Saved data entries
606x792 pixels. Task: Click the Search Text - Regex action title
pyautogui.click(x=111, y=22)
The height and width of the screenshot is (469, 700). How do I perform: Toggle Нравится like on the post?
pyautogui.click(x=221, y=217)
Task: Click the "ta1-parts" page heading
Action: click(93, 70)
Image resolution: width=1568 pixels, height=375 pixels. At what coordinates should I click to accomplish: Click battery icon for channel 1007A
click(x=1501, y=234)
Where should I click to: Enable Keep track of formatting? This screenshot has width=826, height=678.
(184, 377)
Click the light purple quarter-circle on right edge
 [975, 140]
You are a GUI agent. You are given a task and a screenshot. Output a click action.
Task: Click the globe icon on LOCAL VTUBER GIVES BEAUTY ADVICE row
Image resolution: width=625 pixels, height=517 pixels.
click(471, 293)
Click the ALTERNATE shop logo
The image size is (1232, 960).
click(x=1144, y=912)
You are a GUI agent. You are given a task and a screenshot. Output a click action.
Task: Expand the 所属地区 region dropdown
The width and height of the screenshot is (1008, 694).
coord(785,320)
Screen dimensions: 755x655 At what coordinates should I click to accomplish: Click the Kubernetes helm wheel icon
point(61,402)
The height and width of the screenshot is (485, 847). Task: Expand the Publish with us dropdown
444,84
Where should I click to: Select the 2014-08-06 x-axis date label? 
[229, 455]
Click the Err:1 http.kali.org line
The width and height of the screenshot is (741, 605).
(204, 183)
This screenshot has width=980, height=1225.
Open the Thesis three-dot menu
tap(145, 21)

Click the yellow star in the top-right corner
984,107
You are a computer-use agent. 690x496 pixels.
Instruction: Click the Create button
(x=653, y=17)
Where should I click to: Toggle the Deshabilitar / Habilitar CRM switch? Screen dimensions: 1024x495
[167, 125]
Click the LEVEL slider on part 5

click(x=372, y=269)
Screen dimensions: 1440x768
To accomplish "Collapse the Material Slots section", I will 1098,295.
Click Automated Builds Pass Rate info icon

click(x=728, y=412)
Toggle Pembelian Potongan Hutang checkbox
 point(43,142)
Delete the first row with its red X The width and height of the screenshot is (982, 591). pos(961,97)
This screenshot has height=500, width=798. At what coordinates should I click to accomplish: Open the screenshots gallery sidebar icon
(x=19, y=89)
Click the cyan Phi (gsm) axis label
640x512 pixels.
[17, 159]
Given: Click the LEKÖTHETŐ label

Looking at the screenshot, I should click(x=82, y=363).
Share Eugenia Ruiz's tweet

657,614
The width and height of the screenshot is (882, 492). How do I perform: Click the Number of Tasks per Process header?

• Task requirements: Please make an exact copy of each record.

• Result of this task:
606x792 pixels. Task: Click the Search Text - Regex action title
pyautogui.click(x=111, y=22)
The height and width of the screenshot is (469, 700). How do I perform: Toggle Нравится like on the post?
pyautogui.click(x=221, y=217)
Task: Click the "ta1-parts" page heading
Action: click(93, 70)
Image resolution: width=1568 pixels, height=375 pixels. At what coordinates should I click to accomplish: Click battery icon for channel 1007A
click(x=1501, y=234)
Where should I click to: Enable Keep track of formatting? This screenshot has width=826, height=678.
(184, 377)
Click the light purple quarter-circle on right edge
 [975, 140]
You are a GUI agent. You are given a task and a screenshot. Output a click action.
Task: Click the globe icon on LOCAL VTUBER GIVES BEAUTY ADVICE row
Image resolution: width=625 pixels, height=517 pixels.
click(471, 293)
Click the ALTERNATE shop logo
The image size is (1232, 960).
click(x=1144, y=912)
You are a GUI agent. You are given a task and a screenshot. Output a click action.
Task: Expand the 所属地区 region dropdown
The width and height of the screenshot is (1008, 694).
coord(785,320)
Screen dimensions: 755x655 At what coordinates should I click to accomplish: Click the Kubernetes helm wheel icon
point(61,402)
The height and width of the screenshot is (485, 847). Task: Expand the Publish with us dropdown
444,84
Where should I click to: Select the 2014-08-06 x-axis date label? 
[229, 455]
Click the Err:1 http.kali.org line
The width and height of the screenshot is (741, 605).
(204, 183)
This screenshot has width=980, height=1225.
Open the Thesis three-dot menu
tap(145, 21)

Click the yellow star in the top-right corner
984,107
You are a computer-use agent. 690x496 pixels.
Instruction: Click the Create button
(x=653, y=17)
Where should I click to: Toggle the Deshabilitar / Habilitar CRM switch? Screen dimensions: 1024x495
[167, 125]
Click the LEVEL slider on part 5

click(x=372, y=269)
Screen dimensions: 1440x768
To accomplish "Collapse the Material Slots section", I will 1098,295.
Click Automated Builds Pass Rate info icon

click(x=728, y=412)
Toggle Pembelian Potongan Hutang checkbox
 point(43,142)
Delete the first row with its red X The width and height of the screenshot is (982, 591). pos(961,97)
This screenshot has height=500, width=798. At what coordinates should I click to accomplish: Open the screenshots gallery sidebar icon
(x=19, y=89)
Click the cyan Phi (gsm) axis label
640x512 pixels.
[17, 159]
Given: Click the LEKÖTHETŐ label

Looking at the screenshot, I should click(x=82, y=363).
Share Eugenia Ruiz's tweet

657,614
The width and height of the screenshot is (882, 492). How do I perform: Click the Number of Tasks per Process header?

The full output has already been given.